| TASK TO COMPLETE |
Your response should consist of the data that follows, repeated in full without alteration.

| SOURCE DATA |

++++++++++++++++++++

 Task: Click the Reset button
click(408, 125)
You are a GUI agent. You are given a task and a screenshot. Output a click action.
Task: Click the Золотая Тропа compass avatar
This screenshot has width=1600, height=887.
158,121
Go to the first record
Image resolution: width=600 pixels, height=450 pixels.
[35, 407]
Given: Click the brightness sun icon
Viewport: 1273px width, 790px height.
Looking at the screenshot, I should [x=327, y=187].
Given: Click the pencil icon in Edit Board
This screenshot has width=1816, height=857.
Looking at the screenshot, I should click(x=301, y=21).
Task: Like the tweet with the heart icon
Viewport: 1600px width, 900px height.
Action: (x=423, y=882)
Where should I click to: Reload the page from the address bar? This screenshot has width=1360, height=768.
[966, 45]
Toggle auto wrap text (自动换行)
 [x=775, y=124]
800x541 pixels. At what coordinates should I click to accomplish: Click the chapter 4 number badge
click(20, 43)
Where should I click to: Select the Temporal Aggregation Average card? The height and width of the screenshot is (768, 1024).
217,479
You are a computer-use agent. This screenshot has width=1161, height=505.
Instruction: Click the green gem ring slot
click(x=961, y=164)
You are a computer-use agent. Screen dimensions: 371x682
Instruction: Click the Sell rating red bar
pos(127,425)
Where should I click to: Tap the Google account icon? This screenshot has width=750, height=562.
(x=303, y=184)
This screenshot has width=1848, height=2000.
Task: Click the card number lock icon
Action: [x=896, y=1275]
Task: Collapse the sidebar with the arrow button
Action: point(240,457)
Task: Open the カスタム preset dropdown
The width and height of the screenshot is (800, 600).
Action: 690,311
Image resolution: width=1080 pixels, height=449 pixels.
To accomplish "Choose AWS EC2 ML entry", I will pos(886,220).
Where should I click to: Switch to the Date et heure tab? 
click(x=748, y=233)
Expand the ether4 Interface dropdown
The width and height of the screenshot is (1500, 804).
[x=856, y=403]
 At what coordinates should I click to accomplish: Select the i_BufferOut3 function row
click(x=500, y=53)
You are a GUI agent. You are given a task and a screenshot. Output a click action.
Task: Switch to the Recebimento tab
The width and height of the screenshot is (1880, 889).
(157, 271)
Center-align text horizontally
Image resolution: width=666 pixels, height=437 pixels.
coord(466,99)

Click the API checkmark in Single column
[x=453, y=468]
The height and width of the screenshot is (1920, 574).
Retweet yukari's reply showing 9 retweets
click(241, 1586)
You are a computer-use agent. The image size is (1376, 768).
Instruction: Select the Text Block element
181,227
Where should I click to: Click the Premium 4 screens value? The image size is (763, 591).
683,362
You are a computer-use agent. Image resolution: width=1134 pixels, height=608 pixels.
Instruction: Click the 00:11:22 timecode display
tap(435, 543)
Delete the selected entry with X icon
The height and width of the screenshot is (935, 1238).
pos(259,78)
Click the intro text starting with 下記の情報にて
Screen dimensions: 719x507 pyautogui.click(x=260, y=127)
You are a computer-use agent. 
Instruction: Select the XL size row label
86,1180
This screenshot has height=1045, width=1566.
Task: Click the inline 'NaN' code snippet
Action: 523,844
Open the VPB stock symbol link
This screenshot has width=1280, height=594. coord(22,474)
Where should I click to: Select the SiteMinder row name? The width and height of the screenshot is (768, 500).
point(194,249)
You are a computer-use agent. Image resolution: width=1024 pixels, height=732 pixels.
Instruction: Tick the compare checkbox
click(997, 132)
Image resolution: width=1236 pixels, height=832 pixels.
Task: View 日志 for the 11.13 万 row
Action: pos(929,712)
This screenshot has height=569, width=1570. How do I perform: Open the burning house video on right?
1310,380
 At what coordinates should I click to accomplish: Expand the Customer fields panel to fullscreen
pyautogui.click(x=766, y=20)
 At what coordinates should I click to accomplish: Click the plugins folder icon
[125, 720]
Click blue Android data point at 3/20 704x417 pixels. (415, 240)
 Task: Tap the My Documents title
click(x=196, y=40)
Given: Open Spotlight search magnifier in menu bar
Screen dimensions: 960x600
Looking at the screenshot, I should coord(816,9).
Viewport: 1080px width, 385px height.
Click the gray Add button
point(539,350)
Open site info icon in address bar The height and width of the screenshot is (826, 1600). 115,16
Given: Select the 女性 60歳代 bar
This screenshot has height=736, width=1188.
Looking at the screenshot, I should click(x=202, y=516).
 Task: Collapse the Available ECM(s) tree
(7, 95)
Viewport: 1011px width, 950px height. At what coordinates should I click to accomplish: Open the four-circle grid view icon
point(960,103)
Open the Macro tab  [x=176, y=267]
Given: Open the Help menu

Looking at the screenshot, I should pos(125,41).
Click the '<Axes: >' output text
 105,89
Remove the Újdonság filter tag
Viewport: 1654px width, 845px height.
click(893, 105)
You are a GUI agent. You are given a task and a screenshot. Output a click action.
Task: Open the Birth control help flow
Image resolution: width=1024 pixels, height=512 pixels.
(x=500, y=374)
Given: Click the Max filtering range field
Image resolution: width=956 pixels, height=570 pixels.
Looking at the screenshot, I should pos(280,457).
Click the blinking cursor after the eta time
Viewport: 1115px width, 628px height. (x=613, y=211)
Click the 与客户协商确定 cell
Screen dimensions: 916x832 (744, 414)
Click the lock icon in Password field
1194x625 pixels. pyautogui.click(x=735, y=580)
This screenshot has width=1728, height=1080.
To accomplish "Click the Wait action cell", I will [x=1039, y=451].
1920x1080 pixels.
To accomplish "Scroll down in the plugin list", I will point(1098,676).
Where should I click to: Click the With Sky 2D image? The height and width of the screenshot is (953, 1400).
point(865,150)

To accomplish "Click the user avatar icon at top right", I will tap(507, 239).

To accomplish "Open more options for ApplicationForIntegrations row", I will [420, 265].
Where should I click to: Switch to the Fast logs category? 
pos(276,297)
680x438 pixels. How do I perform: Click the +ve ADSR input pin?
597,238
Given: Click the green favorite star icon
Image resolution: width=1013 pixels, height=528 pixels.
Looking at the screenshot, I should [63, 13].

++++++++++++++++++++

| TASK SOLUTION |
 Task: Click the Reset button
click(408, 125)
You are a GUI agent. You are given a task and a screenshot. Output a click action.
Task: Click the Золотая Тропа compass avatar
This screenshot has width=1600, height=887.
158,121
Go to the first record
Image resolution: width=600 pixels, height=450 pixels.
[35, 407]
Given: Click the brightness sun icon
Viewport: 1273px width, 790px height.
Looking at the screenshot, I should [x=327, y=187].
Given: Click the pencil icon in Edit Board
This screenshot has width=1816, height=857.
Looking at the screenshot, I should click(x=301, y=21).
Task: Like the tweet with the heart icon
Viewport: 1600px width, 900px height.
Action: (x=423, y=882)
Where should I click to: Reload the page from the address bar? This screenshot has width=1360, height=768.
[966, 45]
Toggle auto wrap text (自动换行)
 [x=775, y=124]
800x541 pixels. At what coordinates should I click to accomplish: Click the chapter 4 number badge
click(20, 43)
Where should I click to: Select the Temporal Aggregation Average card? The height and width of the screenshot is (768, 1024).
217,479
You are a computer-use agent. This screenshot has width=1161, height=505.
Instruction: Click the green gem ring slot
click(x=961, y=164)
You are a computer-use agent. Screen dimensions: 371x682
Instruction: Click the Sell rating red bar
pos(127,425)
Where should I click to: Tap the Google account icon? This screenshot has width=750, height=562.
(x=303, y=184)
This screenshot has width=1848, height=2000.
Task: Click the card number lock icon
Action: [x=896, y=1275]
Task: Collapse the sidebar with the arrow button
Action: point(240,457)
Task: Open the カスタム preset dropdown
The width and height of the screenshot is (800, 600).
Action: 690,311
Image resolution: width=1080 pixels, height=449 pixels.
To accomplish "Choose AWS EC2 ML entry", I will pos(886,220).
Where should I click to: Switch to the Date et heure tab? 
click(x=748, y=233)
Expand the ether4 Interface dropdown
The width and height of the screenshot is (1500, 804).
[x=856, y=403]
 At what coordinates should I click to accomplish: Select the i_BufferOut3 function row
click(x=500, y=53)
You are a GUI agent. You are given a task and a screenshot. Output a click action.
Task: Switch to the Recebimento tab
The width and height of the screenshot is (1880, 889).
(157, 271)
Center-align text horizontally
Image resolution: width=666 pixels, height=437 pixels.
coord(466,99)

Click the API checkmark in Single column
[x=453, y=468]
The height and width of the screenshot is (1920, 574).
Retweet yukari's reply showing 9 retweets
click(241, 1586)
You are a computer-use agent. The image size is (1376, 768).
Instruction: Select the Text Block element
181,227
Where should I click to: Click the Premium 4 screens value? The image size is (763, 591).
683,362
You are a computer-use agent. Image resolution: width=1134 pixels, height=608 pixels.
Instruction: Click the 00:11:22 timecode display
tap(435, 543)
Delete the selected entry with X icon
The height and width of the screenshot is (935, 1238).
pos(259,78)
Click the intro text starting with 下記の情報にて
Screen dimensions: 719x507 pyautogui.click(x=260, y=127)
You are a computer-use agent. 
Instruction: Select the XL size row label
86,1180
This screenshot has height=1045, width=1566.
Task: Click the inline 'NaN' code snippet
Action: 523,844
Open the VPB stock symbol link
This screenshot has width=1280, height=594. coord(22,474)
Where should I click to: Select the SiteMinder row name? The width and height of the screenshot is (768, 500).
point(194,249)
You are a computer-use agent. Image resolution: width=1024 pixels, height=732 pixels.
Instruction: Tick the compare checkbox
click(997, 132)
Image resolution: width=1236 pixels, height=832 pixels.
Task: View 日志 for the 11.13 万 row
Action: pos(929,712)
This screenshot has height=569, width=1570. How do I perform: Open the burning house video on right?
1310,380
 At what coordinates should I click to accomplish: Expand the Customer fields panel to fullscreen
pyautogui.click(x=766, y=20)
 At what coordinates should I click to accomplish: Click the plugins folder icon
[125, 720]
Click blue Android data point at 3/20 704x417 pixels. (415, 240)
 Task: Tap the My Documents title
click(x=196, y=40)
Given: Open Spotlight search magnifier in menu bar
Screen dimensions: 960x600
Looking at the screenshot, I should coord(816,9).
Viewport: 1080px width, 385px height.
Click the gray Add button
point(539,350)
Open site info icon in address bar The height and width of the screenshot is (826, 1600). 115,16
Given: Select the 女性 60歳代 bar
This screenshot has height=736, width=1188.
Looking at the screenshot, I should click(x=202, y=516).
 Task: Collapse the Available ECM(s) tree
(7, 95)
Viewport: 1011px width, 950px height. At what coordinates should I click to accomplish: Open the four-circle grid view icon
point(960,103)
Open the Macro tab  [x=176, y=267]
Given: Open the Help menu

Looking at the screenshot, I should pos(125,41).
Click the '<Axes: >' output text
 105,89
Remove the Újdonság filter tag
Viewport: 1654px width, 845px height.
click(893, 105)
You are a GUI agent. You are given a task and a screenshot. Output a click action.
Task: Open the Birth control help flow
Image resolution: width=1024 pixels, height=512 pixels.
(x=500, y=374)
Given: Click the Max filtering range field
Image resolution: width=956 pixels, height=570 pixels.
Looking at the screenshot, I should pos(280,457).
Click the blinking cursor after the eta time
Viewport: 1115px width, 628px height. (x=613, y=211)
Click the 与客户协商确定 cell
Screen dimensions: 916x832 (744, 414)
Click the lock icon in Password field
1194x625 pixels. pyautogui.click(x=735, y=580)
This screenshot has width=1728, height=1080.
To accomplish "Click the Wait action cell", I will [x=1039, y=451].
1920x1080 pixels.
To accomplish "Scroll down in the plugin list", I will point(1098,676).
Where should I click to: Click the With Sky 2D image? The height and width of the screenshot is (953, 1400).
point(865,150)

To accomplish "Click the user avatar icon at top right", I will tap(507, 239).

To accomplish "Open more options for ApplicationForIntegrations row", I will [420, 265].
Where should I click to: Switch to the Fast logs category? 
pos(276,297)
680x438 pixels. How do I perform: Click the +ve ADSR input pin?
597,238
Given: Click the green favorite star icon
Image resolution: width=1013 pixels, height=528 pixels.
Looking at the screenshot, I should [63, 13].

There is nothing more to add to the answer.